After Michael Ofo recounts the experience of watching his mother learn of his brother’s death on “Mike’s Story,” “Bitter Streets” offers a change in tone that sounds similar to Broadcast’s “Come On Let’s Go,” a similarly introspective, almost twee tribute but about a friend or family member lost to the lure of street violence instead of Keenan’s romantic partner. Cover surprises yet again — well, if you haven’t heard their earlier work, one supposes — with a sophisticated string arrangement as Nikolic provides the vocal counterpoint of the title, repeated, to his musical sweetness. “Alcohol” follows in a similar mode, touching down like a forlorn love song but in content reflecting on the sad acknowledgment of addiction and self-destruction. Nikolic sounds absolutely heartbreaking: “This time, you won / Oh-oh, alcohol / Only supposed to be once,” she sings, treating it like an abusive lover. “One step forward, two steps back.”
“You From London” immediately reminds of Sault’s “You Know It Ain’t” from “Untitled (Rise),” first because of Melisa “Kid Sister” Young’s spicy vocal sample framing the guest verse from Little Simz, but eventually, the irreverence and play-ignorance she brings to the song (“Wait, oh, Sault, oh you live by the Queen? You ever seen her? What’s she like? Y’all eat crumpets and stuff?”). Cover’s production feels positively effortless, even as he folds in horns and vocal samples (or possibly original recordings that he’s manipulated), perfectly nailing a beautiful halfway point between chillout music and the kind of studio vamping that used to give singers like Luther Vandross or Teddy Pendergrass the chance to showcase their range — which is exactly what Young is doing here.

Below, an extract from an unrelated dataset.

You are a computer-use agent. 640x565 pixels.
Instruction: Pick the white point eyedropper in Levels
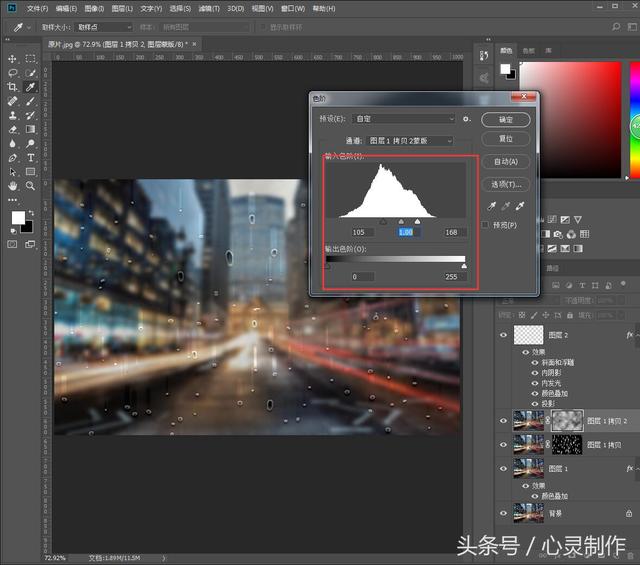point(518,206)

“9” and “Light’s In Your Hands” end the record with back to back powerhouse songs, both offering a beacon of hope for people who feel trapped in cycles of crime and poverty. The fact that these are equally great speaks to the indefatigable depths of the group’s talent both in creating these incredible narratives over and over and then their ability to pair them with musical accompaniment that is always beautiful and evocative and just utterly engaging to listen to, a latter-day Donny Hathaway working as brilliantly with a crack backing band or solo piano. For better or worse it also speaks to the fact that they may be better served in their longevity by pooling these efforts into slightly more well-rounded album efforts; as good as most of the songs are, some still feel like sketches or explorations that could benefit from another pass. In which case, this record feels more like a soundtrack EP to a documentary about London gangs and UK street crime than, say, an independent album; but when there’s as much talent on display as they exhibit even in their least fully formed ideas, it all becomes an embarrassment of riches, especially since there’s virtually no one else working today with the same consistency. With or without a public persona to accompany the band’s prodigious output, “Nine” further evidences how Sault’s achievements continue to pile up — and show no signs of slowing any time soon.
“Nine” releases June 25 on Apple Music.